SAWS has argued that the principle should apply to the EAA because of the importance of water.
“The key issue is whether a governmental entity like the EAA exercises governmental functions that essentially have an impact on the daily lives of ordinary citizens,” Kosub said. “We have always felt, and I think offered extensive evidence to show that the functions of the EAA are very broad.”
Kosub said SAWS does have “appellate options” but declined to say whether the utility will appeal the decision.

The court ruled that the Edwards Aquifer is not a general-purpose government entity, and therefore is not in violation of the equal protection clause of the Fourteenth Amendment of the United States Constitution. But this does not mean that Bexar County residents are being treated fairly by the Edwards Aquifer board.
San Antonio (Bexar County), small cities, farmers, and businesses are competing for the pumping and the free flow from the Edwards Aquifer water. Significant free flow of the Edwards Aquifer water is from the Comal and San Marcos springs.
The Edwards Aquifer was established by state law as a “conservation and reclamation district”. The court decision states “In this case, the primary purpose of the EAA is the management, protection, preservation, and conservation of the Edwards Aquifer, a unique and distinctive natural resource.” The Court states that section 1.01 of state law states …”the Edwards Aquifer is declared to be a distinctive natural resource, a unique aquifer, and not an underground stream…”
Will Bexar County residents pay for 100% or for a majority of the conservation? Will downstream cities and industry benefit with free Edwards Aquifer water from the Comal and San Marcos springs, while San Antonio pays for desalination, expensive new sources of water, and other conservation projects? Do a majority of the Edwards Aquifer board members have more incentive to protect and increase the flow of the springs, than implementing the right technology for conservation?
When it comes to allocations from the Edwards Aquifer, there is a long history of tension between SAWS and the needs of others who rely on the Edwards, which, most notably triggered a law suit by the Sierra Club in 1996 to protect endangered species at Comal and San Marcos springs by curtailing unlimited pumping by SAWS. Because of that lawsuit, the Edwards Aquifer Habitat Conservation Plan has a menu of programs, like the Voluntary Irrigating Suspension Program Option, designed to sensibly and fairly manage Edwards allocations with respect to the needs of all users during times of drought.

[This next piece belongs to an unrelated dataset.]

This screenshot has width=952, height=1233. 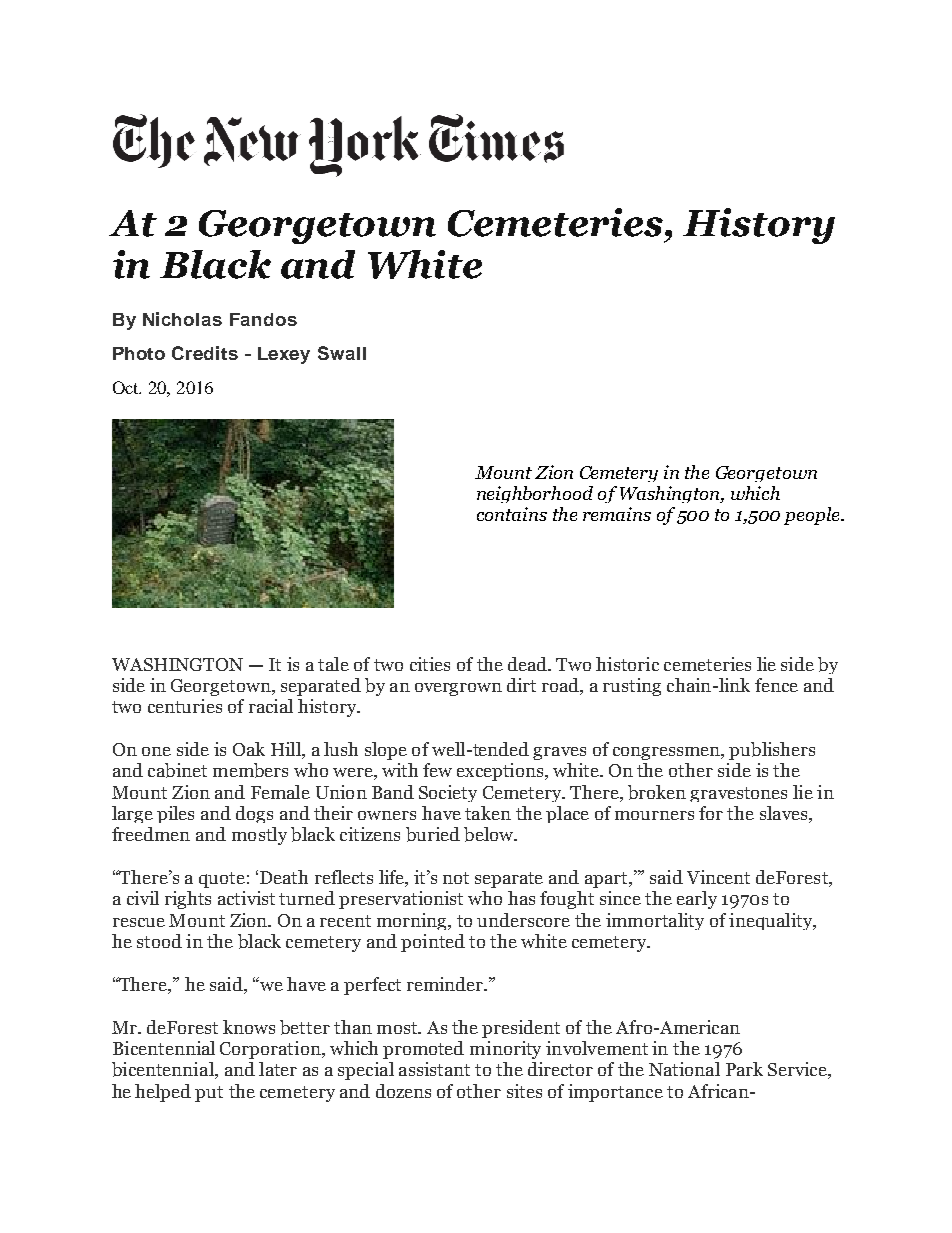 I want to click on people, so click(x=813, y=516).
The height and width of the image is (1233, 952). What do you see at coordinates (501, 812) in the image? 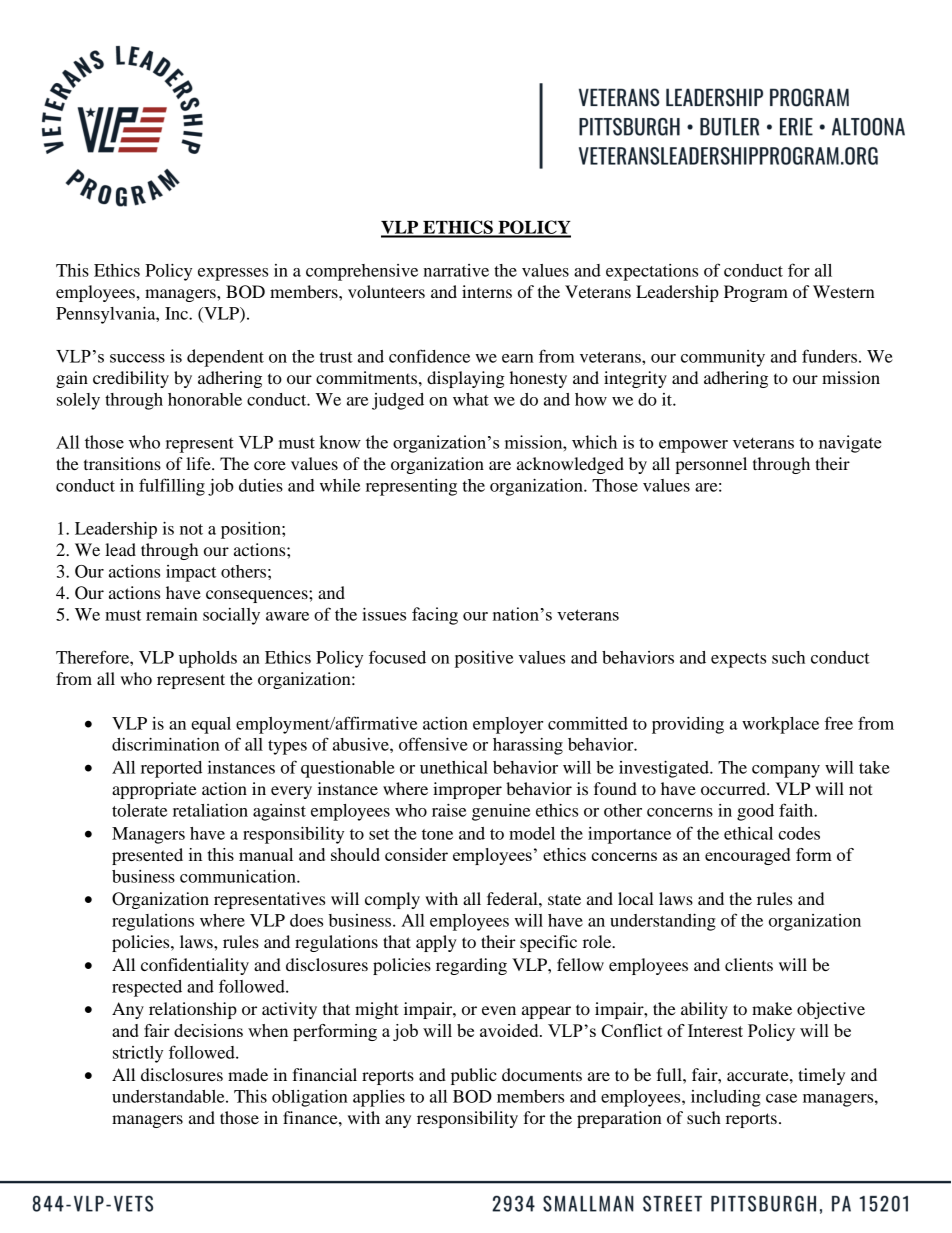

Maintaining the current balance on the Edwards Aquifer Board is, I believe, is crucial to maintaining the equitable management of this resource. SAWS customers use one third to one half of our water supplies to irrigate lawns. To accord greater weight to this purpose, over the needs agricultural interests in areas with less populations who may represent a higher and better use of Edwards water resources, would not serve our region well and would not represent the intent of those who created the Edwards Aquifer Authority.
Among other benefits of how the Edwards is currently managed is the preservation of spring fed rivers needed to maintain the balance of saline and fresh water in gulf coast bays and estuaries. A respect for the Edwards Aquifer and its watersheds as an interconnected ecosystem must be achieved for a best case scenario for regional management of this marvelous water resource.
Finally, to address Rudy’s concerns about San Antonians paying for new water supplies: SAWS has already committed to the Vista Ridge project, which requires SAWS customers to foot the bill for so much water that SAWS is seeking to sell the water for consumption outside of Bexar County. I agree that a serious conversation about SAWS expanding its role as a water supplier is needed. But, changing representation of the EAA Board would not ultimately achieve fair treatment of SAWS ratepayers.